• Sezione del documento:
· · ·

L’Università di Bari ha guidato il lavoro attraverso i dipartimenti di Medicina Veterinaria, DiSSPA, Farmacia, Chimica e Medicina Interna, insieme all’Università di Teramo e all’Università del Molise. A contribuire alla sperimentazione c’erano aziende che rappresentano alcuni dei segmenti più avanzati dell’agroindustria del Mezzogiorno, come CentroCarni, Plantamura, Irplast, Inalca, Cartonpack, Dalton, Sandemetrio, Matarrese e Gioiella. Una rete ampia che ha permesso di testare tecnologie, protocolli alimentari e nuovi prodotti in condizioni reali.

Tra le innovazioni più significative c’è l’introduzione di foraggi idroponici a base di orzo e piselli, capaci di ridurre l’impatto degli allevamenti e migliorare il profilo nutrizionale dei prodotti. Accanto a questo, un mix di oli essenziali estratti da alloro, rosmarino e carciofo ha dimostrato di avere effetti benefici sia sulla digestione degli animali sia sulla qualità delle carni e del latte. Il progetto ha portato anche allo sviluppo di microcapsule rumino-protette, una tecnologia che consente agli estratti naturali di superare indenni il rumine e di essere rilasciati solo nell’intestino, massimizzando così il loro effetto antimicrobico e antinfiammatorio.

· · ·

• Dati forniti:
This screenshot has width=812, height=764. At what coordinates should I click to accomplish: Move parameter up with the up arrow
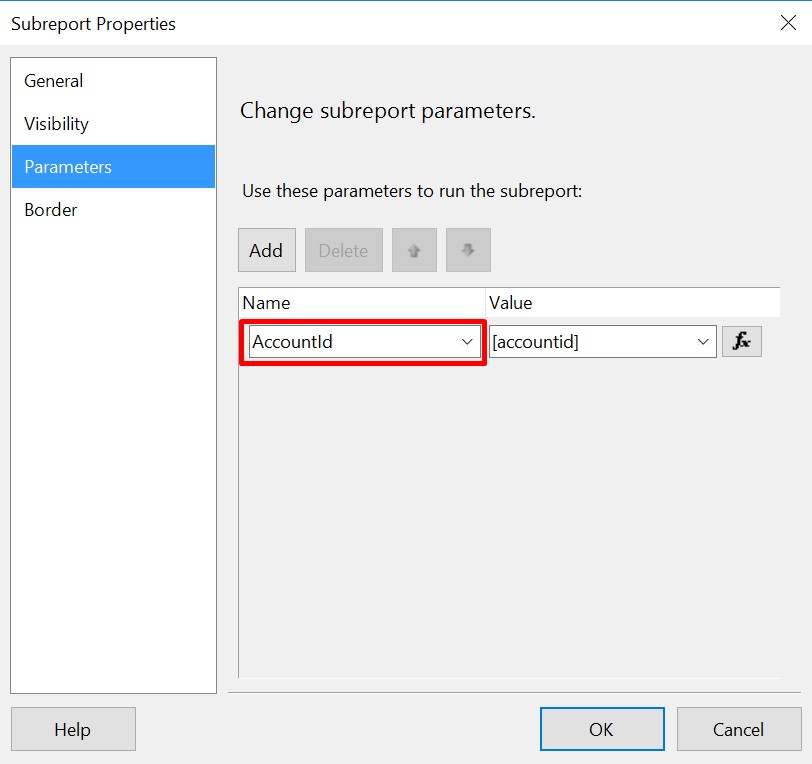click(414, 250)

· · ·

• Obiettivo dell'esercizio:
Nella sezione del documento, da quali piante sono estratti gli oli essenziali del mix?

• Risposta al compito:
Da alloro, rosmarino e carciofo.